IT'S TIME TO CATCH UP ON A number of observations after several months away from this space:

* The ongoing controversy regarding University of Arkansas football games in Little Rock has inflicted deep -- and perhaps permanent -- wounds on relations between central and northwest Arkansas. This division is the last thing Arkansas needs. As important as Razorback football may be to some people, we can't let sports split this state.

* I'm ready to eat crow about what was expected to be a horrendous parking situation at Alltel Arena. After nearly a year of operation, parking has been a nonissue, and everyone involved in the parking plan and implementation is to be commended. On the other hand, downtown Little Rock is every bit as bad as expected with no sign of improvement.

* UA Chancellor John White publicly chastised the northwest Arkansas legislative delegation for its lack of effectiveness in generating more funding for the university. What could he have possibly been thinking? I'm now absolutely convinced that White needs to stick to his visionary thinking, keep his mouth shut and let UA system president Alan Sugg and lobbyist Joyce Wroten handle the politics.

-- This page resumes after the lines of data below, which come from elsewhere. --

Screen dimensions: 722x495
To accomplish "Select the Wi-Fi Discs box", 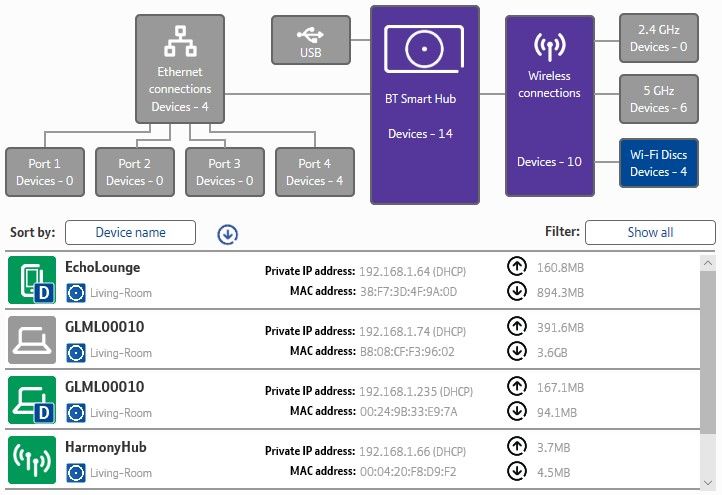I will 658,163.
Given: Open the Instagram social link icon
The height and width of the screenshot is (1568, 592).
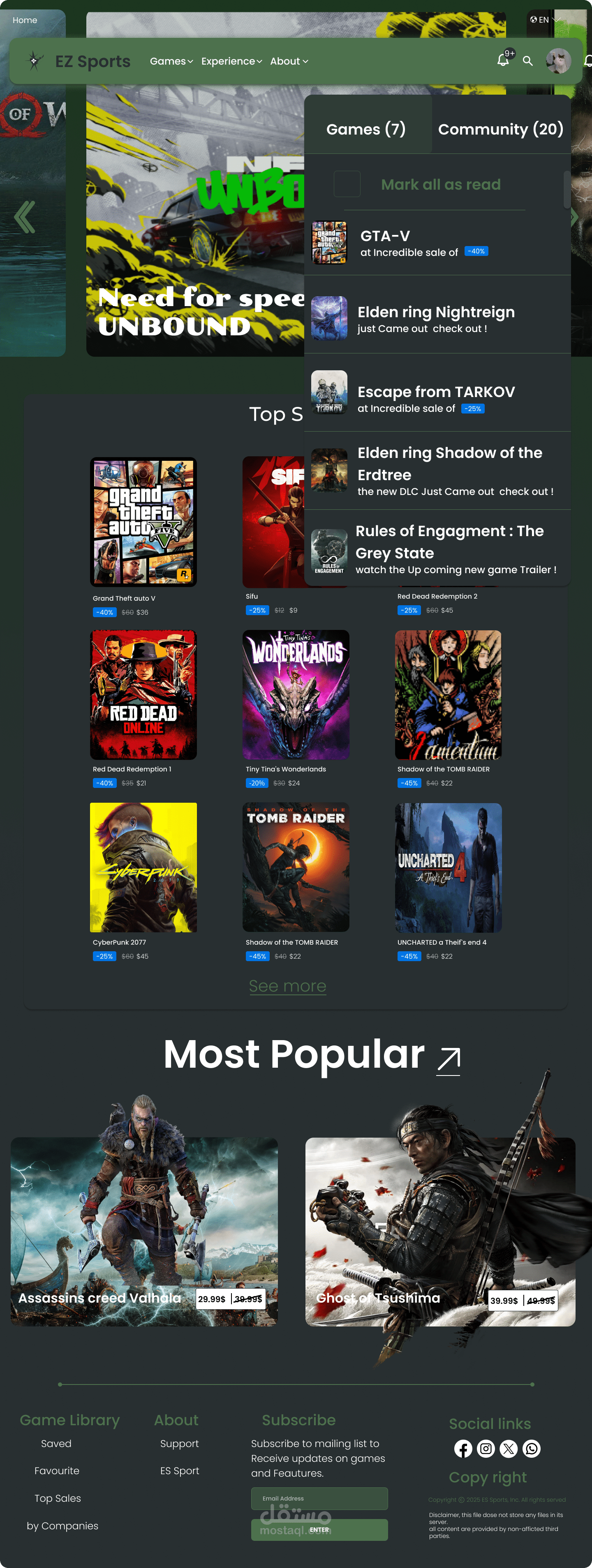Looking at the screenshot, I should 486,1449.
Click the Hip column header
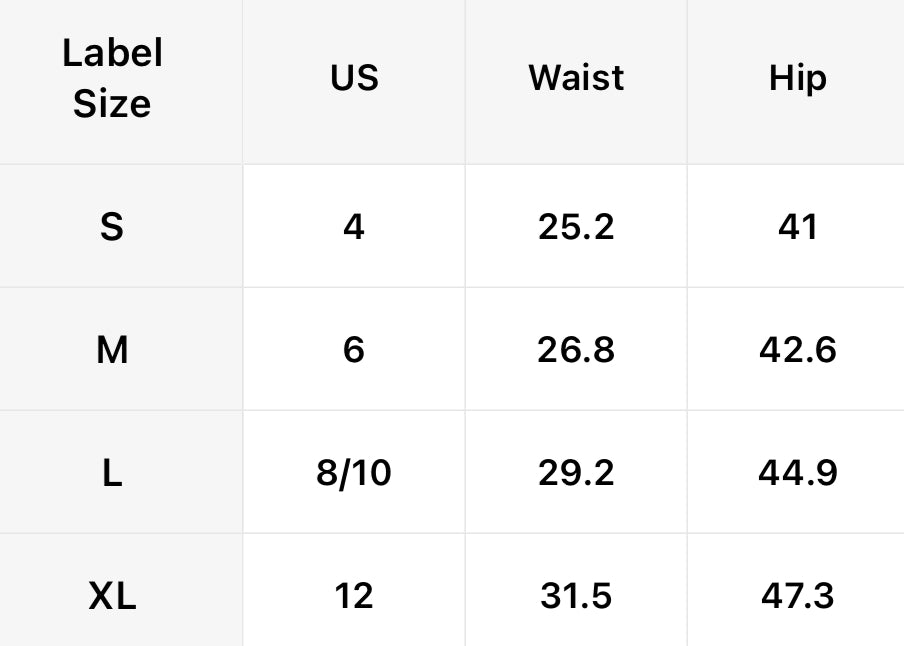 (x=797, y=78)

* Arkansas dodged a bullet once again with the Arkansas Supreme Court's ouster of the property tax elimination ballot proposal. Now here's hoping the Arkansas Casino Corp.'s gambling initiative falls short on signatures, because it's one of the shadiest organizations and worst proposals imaginable.

The Coalition for a Healthy Arkansas Today (CHART) plan that outlines investments for the $1.6 billion tobacco settlement has survived the process and will be on the November ballot. Its focus on specific health-related treatment, prevention, education and research measures is right on target. Criticism of the research elements is incredibly short-sighted and can be overcome with the voters.

* The growth of the two-year college campuses across Arkansas is remarkable. New facilities in West Memphis, Mountain Home, Rogers and El Dorado that I've seen in recent weeks are very impressive, and many of them are focused on much-needed technology programs. The two-year colleges are filling education voids that were in those communities, and the cities are showing strong commitments to them.

* Porter Moser is an exciting choice as the new head basketball coach at the University of Arkansas at Little Rock. He offers a refreshing attitude, displays extraordinary drive and energy and shows every sign of being hungry for success. I think we're in for some exciting years ahead.

* It's embarrassing to think what visitors to the capital city must be thinking from the stories dominating the media: a Chinese "sex slave" trial, the football brouhaha and the "triple wide" governor's s mansion.

* Which is sadder: Arkansas' continued loss of public companies or the pain of watching the stock prices sink for what's left of the Arkansas public company stocks? By the way, Southwestern Energy Co. in Fayetteville appears to be the next departing firm. Like .Arkla Inc., Arkansas' loss will be Houston's gain.

* Arkansas' little remaining influence on utility players Arkla/Reliant Energy and Entergy Corp. is quickly disappearing. Arkla eliminated its Arkansas division president position (formerly filled by Mike Means), and now Entergy will become part of an even bigger electric operator.

* What's up with the Gov. George W. Bush presidential campaign raising so much more money in Arkansas than Vice President Al Gore? First and foremost is the support of Gov. Mike Huckabee and his ability to generate contributions. Second, Arkansas "investors" in two campaigns for Bill Clinton received little return, so why should they think a Gore investment is worthwhile? I do think significantly more money ultimately will be raised for Gore in Arkansas.

Jeff Hankins is president and publisher of Arkansas Business Publishing Group.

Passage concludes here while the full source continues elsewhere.